• Requirement
Your answer should be the full set of records, printed exactly as they stand.

• Records supplied
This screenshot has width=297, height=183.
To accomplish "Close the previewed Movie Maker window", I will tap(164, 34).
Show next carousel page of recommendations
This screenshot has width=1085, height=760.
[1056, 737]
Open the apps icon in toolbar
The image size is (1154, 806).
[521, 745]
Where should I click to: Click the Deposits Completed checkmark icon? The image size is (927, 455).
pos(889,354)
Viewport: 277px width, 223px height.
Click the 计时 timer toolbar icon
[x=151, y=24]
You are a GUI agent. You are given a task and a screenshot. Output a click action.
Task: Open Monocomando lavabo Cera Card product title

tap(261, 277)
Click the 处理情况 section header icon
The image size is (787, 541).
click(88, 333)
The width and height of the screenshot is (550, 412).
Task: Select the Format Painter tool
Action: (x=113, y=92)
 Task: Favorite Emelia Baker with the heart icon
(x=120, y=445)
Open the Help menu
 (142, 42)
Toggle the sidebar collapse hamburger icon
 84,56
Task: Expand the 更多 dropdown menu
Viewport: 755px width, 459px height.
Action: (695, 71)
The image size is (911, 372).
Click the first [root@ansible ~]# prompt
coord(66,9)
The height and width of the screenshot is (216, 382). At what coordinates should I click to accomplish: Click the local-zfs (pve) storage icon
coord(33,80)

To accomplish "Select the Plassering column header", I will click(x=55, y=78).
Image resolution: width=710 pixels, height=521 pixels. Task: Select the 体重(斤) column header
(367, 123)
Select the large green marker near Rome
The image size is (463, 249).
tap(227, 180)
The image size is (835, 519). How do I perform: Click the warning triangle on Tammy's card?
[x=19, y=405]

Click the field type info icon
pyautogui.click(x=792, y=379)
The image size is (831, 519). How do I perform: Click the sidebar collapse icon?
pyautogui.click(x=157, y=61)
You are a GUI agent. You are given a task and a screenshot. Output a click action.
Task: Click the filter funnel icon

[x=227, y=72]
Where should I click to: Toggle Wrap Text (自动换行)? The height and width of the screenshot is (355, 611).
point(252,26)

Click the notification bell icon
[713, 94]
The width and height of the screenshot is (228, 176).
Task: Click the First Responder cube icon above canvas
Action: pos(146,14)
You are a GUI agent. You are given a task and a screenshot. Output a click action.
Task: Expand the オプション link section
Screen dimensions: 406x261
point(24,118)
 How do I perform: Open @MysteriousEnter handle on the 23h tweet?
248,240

• Exercise solution
This screenshot has width=297, height=183.
To accomplish "Close the previewed Movie Maker window", I will tap(164, 34).
Show next carousel page of recommendations
This screenshot has width=1085, height=760.
[1056, 737]
Open the apps icon in toolbar
The image size is (1154, 806).
[521, 745]
Where should I click to: Click the Deposits Completed checkmark icon? The image size is (927, 455).
pos(889,354)
Viewport: 277px width, 223px height.
Click the 计时 timer toolbar icon
[x=151, y=24]
You are a GUI agent. You are given a task and a screenshot. Output a click action.
Task: Open Monocomando lavabo Cera Card product title

tap(261, 277)
Click the 处理情况 section header icon
The image size is (787, 541).
click(88, 333)
The width and height of the screenshot is (550, 412).
Task: Select the Format Painter tool
Action: (x=113, y=92)
 Task: Favorite Emelia Baker with the heart icon
(x=120, y=445)
Open the Help menu
 (142, 42)
Toggle the sidebar collapse hamburger icon
 84,56
Task: Expand the 更多 dropdown menu
Viewport: 755px width, 459px height.
Action: (695, 71)
The image size is (911, 372).
Click the first [root@ansible ~]# prompt
coord(66,9)
The height and width of the screenshot is (216, 382). At what coordinates should I click to accomplish: Click the local-zfs (pve) storage icon
coord(33,80)

To accomplish "Select the Plassering column header", I will click(x=55, y=78).
Image resolution: width=710 pixels, height=521 pixels. Task: Select the 体重(斤) column header
(367, 123)
Select the large green marker near Rome
The image size is (463, 249).
tap(227, 180)
The image size is (835, 519). How do I perform: Click the warning triangle on Tammy's card?
[x=19, y=405]

Click the field type info icon
pyautogui.click(x=792, y=379)
The image size is (831, 519). How do I perform: Click the sidebar collapse icon?
pyautogui.click(x=157, y=61)
You are a GUI agent. You are given a task and a screenshot. Output a click action.
Task: Click the filter funnel icon

[x=227, y=72]
Where should I click to: Toggle Wrap Text (自动换行)? The height and width of the screenshot is (355, 611).
point(252,26)

Click the notification bell icon
[713, 94]
The width and height of the screenshot is (228, 176).
Task: Click the First Responder cube icon above canvas
Action: pos(146,14)
You are a GUI agent. You are given a task and a screenshot. Output a click action.
Task: Expand the オプション link section
Screen dimensions: 406x261
point(24,118)
 How do I perform: Open @MysteriousEnter handle on the 23h tweet?
248,240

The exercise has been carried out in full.